_DESCRIPTION OF THE TASK_: Nothing should be left out: write out the whole listing exactly.

_MATERIAL PROVIDED_:

-=-=-

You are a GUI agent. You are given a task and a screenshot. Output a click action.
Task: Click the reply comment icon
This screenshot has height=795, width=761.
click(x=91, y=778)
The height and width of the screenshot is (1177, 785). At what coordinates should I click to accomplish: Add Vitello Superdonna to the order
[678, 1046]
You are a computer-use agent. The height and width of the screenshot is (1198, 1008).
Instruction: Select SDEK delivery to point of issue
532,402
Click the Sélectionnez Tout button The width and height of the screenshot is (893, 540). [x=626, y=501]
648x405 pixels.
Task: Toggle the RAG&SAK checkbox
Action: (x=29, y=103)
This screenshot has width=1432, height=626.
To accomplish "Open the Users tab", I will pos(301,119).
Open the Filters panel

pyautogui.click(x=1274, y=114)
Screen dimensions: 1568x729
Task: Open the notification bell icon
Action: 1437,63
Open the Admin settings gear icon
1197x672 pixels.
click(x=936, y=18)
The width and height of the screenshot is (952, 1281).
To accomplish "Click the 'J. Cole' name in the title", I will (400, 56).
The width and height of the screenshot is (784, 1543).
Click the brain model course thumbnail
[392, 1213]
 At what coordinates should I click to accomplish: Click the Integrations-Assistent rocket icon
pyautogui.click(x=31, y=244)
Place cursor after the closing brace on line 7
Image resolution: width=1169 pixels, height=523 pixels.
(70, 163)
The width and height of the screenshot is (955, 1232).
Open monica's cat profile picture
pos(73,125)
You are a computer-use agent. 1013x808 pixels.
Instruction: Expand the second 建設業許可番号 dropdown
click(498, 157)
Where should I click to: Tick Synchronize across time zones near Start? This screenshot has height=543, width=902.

-=-=-

_EXERCISE OUTPUT_:
You are a GUI agent. You are given a task and a screenshot. Output a click action.
Task: Click the reply comment icon
This screenshot has height=795, width=761.
click(x=91, y=778)
The height and width of the screenshot is (1177, 785). At what coordinates should I click to accomplish: Add Vitello Superdonna to the order
[678, 1046]
You are a computer-use agent. The height and width of the screenshot is (1198, 1008).
Instruction: Select SDEK delivery to point of issue
532,402
Click the Sélectionnez Tout button The width and height of the screenshot is (893, 540). [x=626, y=501]
648x405 pixels.
Task: Toggle the RAG&SAK checkbox
Action: (x=29, y=103)
This screenshot has width=1432, height=626.
To accomplish "Open the Users tab", I will pos(301,119).
Open the Filters panel

pyautogui.click(x=1274, y=114)
Screen dimensions: 1568x729
Task: Open the notification bell icon
Action: 1437,63
Open the Admin settings gear icon
1197x672 pixels.
click(x=936, y=18)
The width and height of the screenshot is (952, 1281).
To accomplish "Click the 'J. Cole' name in the title", I will (400, 56).
The width and height of the screenshot is (784, 1543).
Click the brain model course thumbnail
[392, 1213]
 At what coordinates should I click to accomplish: Click the Integrations-Assistent rocket icon
pyautogui.click(x=31, y=244)
Place cursor after the closing brace on line 7
Image resolution: width=1169 pixels, height=523 pixels.
(70, 163)
The width and height of the screenshot is (955, 1232).
Open monica's cat profile picture
pos(73,125)
You are a computer-use agent. 1013x808 pixels.
Instruction: Expand the second 建設業許可番号 dropdown
click(498, 157)
Where should I click to: Tick Synchronize across time zones near Start? This screenshot has height=543, width=902.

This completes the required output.